Je le sais, nous ne sommes pas responsables de tout. Mais montrons nous responsables de ce dont nous sommes responsables.

Concentrons-nous aujourd’hui. Nous avons accumulé tant de savoir-faire que nous pouvons réparer certaines de nos fatales erreurs. Nous savons tant sur le Vivant que nous pouvons lui venir en aide, le soigner, et nous soigner par la même occasion. Nous avons le pouvoir et les moyens humains, techniques, pour changer à grande vitesse et à grande échelle. Montrons l’exemple aujourd’hui et, demain, nous redeviendrons possibles.
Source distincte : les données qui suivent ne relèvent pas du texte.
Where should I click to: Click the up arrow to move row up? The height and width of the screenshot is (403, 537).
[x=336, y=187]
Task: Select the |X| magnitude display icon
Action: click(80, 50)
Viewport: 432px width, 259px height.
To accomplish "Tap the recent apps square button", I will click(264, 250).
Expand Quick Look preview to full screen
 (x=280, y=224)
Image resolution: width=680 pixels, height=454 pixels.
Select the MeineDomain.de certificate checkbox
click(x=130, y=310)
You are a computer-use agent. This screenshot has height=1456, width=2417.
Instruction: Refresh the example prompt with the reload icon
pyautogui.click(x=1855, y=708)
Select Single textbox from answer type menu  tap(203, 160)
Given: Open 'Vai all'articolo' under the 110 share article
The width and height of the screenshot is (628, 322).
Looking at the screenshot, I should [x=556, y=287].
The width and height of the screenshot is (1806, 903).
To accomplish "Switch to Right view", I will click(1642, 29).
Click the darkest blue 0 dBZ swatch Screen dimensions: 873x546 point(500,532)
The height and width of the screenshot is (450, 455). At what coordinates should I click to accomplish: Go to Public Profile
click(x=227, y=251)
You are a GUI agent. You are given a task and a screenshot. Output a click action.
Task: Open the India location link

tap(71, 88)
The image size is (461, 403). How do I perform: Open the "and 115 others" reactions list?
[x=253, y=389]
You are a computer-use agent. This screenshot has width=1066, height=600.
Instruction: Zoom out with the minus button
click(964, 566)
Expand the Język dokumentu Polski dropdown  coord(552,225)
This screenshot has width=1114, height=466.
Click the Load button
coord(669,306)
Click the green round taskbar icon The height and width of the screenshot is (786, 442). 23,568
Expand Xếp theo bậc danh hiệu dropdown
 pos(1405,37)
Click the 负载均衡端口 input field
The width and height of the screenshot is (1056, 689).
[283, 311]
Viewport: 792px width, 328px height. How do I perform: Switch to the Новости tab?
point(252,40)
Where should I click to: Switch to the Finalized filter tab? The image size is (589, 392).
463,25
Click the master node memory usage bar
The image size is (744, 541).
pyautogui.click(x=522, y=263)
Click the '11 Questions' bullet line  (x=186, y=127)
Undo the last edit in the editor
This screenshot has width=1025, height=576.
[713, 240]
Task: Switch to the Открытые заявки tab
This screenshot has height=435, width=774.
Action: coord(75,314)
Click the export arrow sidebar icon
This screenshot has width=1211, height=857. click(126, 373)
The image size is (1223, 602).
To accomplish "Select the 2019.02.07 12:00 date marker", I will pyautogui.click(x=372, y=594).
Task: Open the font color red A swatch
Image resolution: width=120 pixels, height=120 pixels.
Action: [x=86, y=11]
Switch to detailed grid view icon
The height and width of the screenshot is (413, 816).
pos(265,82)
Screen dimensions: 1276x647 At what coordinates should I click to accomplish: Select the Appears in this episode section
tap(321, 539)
Nous deviendrons peut-être même souhaitables.

Monsieur le Ministre, Monsieur le Patron, j’en appelle à votre intelligence. Convoquez aujourd’hui des Etats Généraux. Convoquez l’intelligence collective et les intelligences individuelles. Si vous ne vous sentez pas la force de mener cette action, ces débats, si vous ne vous en sentez pas capables, ayez la décence de partir. Sinon, j’en appelle à toutes et tous, à chacun et chacune : arrêtez tout. Ne relancez rien. Que la grève soit illimitée. Qu’elle se fasse sans heurts, chez nous, comme aujourd’hui, exercez ce droit de retrait qu’on ne vous a pas encore enlevé. Mes sœurs, mes frères, mes amis, si on nous envoie la force armée pour nous obliger, c’est que leur échec sera consommé.

Le 11 mai, faites à manger pour votre voisin qui a faim. Soignez celui qui en a besoin. Cultivez votre jardin. Jouez au foot ou faites des tables rondes. Mais ne jouez pas leur jeu de massacre. Désobéissez. Obligez vos chefs d’entreprise à modifier leur production et leur façon de produire en ne retournant pas travailler. Ils voudront partir ? Qu’ils partent ! Nous avons assez de ressources, d’intelligences, de joie pour faire autrement.

Cette question de notre espace et de notre temps, c’est une question généreuse. C’est une question gourmande. Elle se traite dans la joie et dans l’ouverture. Elle se traite dans des valeurs que l’on dit défendre depuis des siècles, alors qu’elles sont devenues des photos jaunies et cornées, oubliées dans des cartons crasseux.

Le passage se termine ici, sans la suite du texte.